There’s also a high chance that people may be experiencing what David Kessler describes as anticipatory grief. You know that feeling when you start catastrophising and predicting the worst will happen? Some of us are, by our natures, more prone to it than others, but if you see yourself or a member of your team engaging in it, just listen, get curious, and help them focus on what is, rather than what might be. You might even encourage them to do their psychological shopping list – just write down whatever it is that they’re worrying about right now. As a leader, think about the following:
Now is the time to be emotionally intelligent. Show compassion and understanding. Patrick Lencioni encourages leaders to ‘be exceedingly human’. Show interest, concern, and understanding. As Nancy Kline would say ‘listen well, pay exquisite attention’. Avoid being cold or impersonal in the name of ‘business as usual’.
Communicate regularly – little and often is best. Do regular video chats with the team to ‘check in’. Remember that we are more likely to lose focus on video calls so keep them short and regular; evidence suggests that attention and focus will start to drift on any video meeting that lasts for for more than two hours.
Create space for humour and fun. It’s a fantastic tonic.
Do put aside some time for team building. Whilst it may seem counter-intuitive, taking time to slow down in order to build trust and cohesiveness within the team will pay off in the long run.
Allow people to bring more of themselves into work. Remember that news report where the children walked in on the chap being interviewed and as he tried to bat them away his wife did the most extraordinary slide and dive to get them out of the way? Don't be that guy! Anticipate that cats, dogs, small children, partners just might walk past, offer coffee, forget that their other half is on a zoom call. Be human, laugh it off, and allow for the the fact that these things are going to happen. As we are all adapting to this ‘new normal’, for many of us the show must go on. Some may be experiencing a heightened workload due to the current situation. Others may be scrabbling around for things to do, as their job doesn’t easily translate to the home environment (and this may contribute to concerns about job security). Others may be doing just fine, as for them nothing has really changed. Whatever the circumstance, now is not the time to completely lose focus on performance. As human beings, we like direction and purpose. We like achieving things, and we like goals. We also like feedback, praise, and support.

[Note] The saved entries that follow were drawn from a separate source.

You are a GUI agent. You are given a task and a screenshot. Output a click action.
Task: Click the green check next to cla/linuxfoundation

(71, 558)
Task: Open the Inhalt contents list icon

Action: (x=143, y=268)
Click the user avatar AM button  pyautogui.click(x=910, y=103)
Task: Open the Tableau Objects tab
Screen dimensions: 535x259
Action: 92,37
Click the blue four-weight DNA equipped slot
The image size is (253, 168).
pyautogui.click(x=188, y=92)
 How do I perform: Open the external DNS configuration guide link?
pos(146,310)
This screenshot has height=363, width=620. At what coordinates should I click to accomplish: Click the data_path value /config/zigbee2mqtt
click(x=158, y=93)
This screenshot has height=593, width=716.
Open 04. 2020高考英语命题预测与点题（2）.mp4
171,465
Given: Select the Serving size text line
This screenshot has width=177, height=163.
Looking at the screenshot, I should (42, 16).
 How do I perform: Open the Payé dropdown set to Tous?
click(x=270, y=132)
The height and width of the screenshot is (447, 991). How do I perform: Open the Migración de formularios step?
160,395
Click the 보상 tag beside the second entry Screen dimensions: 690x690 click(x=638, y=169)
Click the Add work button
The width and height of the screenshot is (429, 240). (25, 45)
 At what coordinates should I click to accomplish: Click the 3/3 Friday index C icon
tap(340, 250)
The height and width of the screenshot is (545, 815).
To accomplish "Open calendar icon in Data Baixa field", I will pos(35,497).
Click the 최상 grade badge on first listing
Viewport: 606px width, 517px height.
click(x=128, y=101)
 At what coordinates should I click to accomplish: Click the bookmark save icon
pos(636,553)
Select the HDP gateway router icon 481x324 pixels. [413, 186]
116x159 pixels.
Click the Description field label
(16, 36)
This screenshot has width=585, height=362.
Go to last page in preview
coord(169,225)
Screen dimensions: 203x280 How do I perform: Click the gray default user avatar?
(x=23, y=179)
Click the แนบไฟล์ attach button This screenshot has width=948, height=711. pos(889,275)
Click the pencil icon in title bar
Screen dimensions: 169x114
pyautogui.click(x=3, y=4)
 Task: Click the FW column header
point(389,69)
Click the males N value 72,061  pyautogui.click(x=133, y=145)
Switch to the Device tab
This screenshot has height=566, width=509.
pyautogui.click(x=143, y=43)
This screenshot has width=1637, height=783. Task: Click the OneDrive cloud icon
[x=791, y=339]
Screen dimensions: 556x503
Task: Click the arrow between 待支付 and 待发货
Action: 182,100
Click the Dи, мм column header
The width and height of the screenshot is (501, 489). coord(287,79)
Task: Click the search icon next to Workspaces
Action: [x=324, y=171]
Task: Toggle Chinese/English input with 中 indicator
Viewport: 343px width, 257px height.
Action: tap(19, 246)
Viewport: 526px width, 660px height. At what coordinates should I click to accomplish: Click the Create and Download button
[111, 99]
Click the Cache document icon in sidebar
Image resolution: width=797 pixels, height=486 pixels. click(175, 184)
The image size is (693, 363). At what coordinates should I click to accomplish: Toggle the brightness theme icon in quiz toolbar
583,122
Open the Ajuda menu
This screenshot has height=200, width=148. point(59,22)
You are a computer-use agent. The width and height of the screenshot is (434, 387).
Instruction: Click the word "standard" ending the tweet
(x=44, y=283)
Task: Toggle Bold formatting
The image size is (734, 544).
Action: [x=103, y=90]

So…
Now, more than ever, managing on the basis of ‘output’ is essential. Agree some clear objectives. Check in on progress. Offer praise, feedback and support as required. Managing someone’s performance by how much time they spend at their desk, or being ‘present’, is never a good idea, but of course now it’s even harder to do.
Mo Gaward says that in times of uncertainty, we are more likely to seek certainty. But right now that’s really hard to offer. So, instead, focus on what you do know. His advice for now is to focus attention on the short term, say the next two weeks, for example. Ask “what can I/my team reasonably expect to achieve in the next two weeks? What can I/they focus on?” And repeat.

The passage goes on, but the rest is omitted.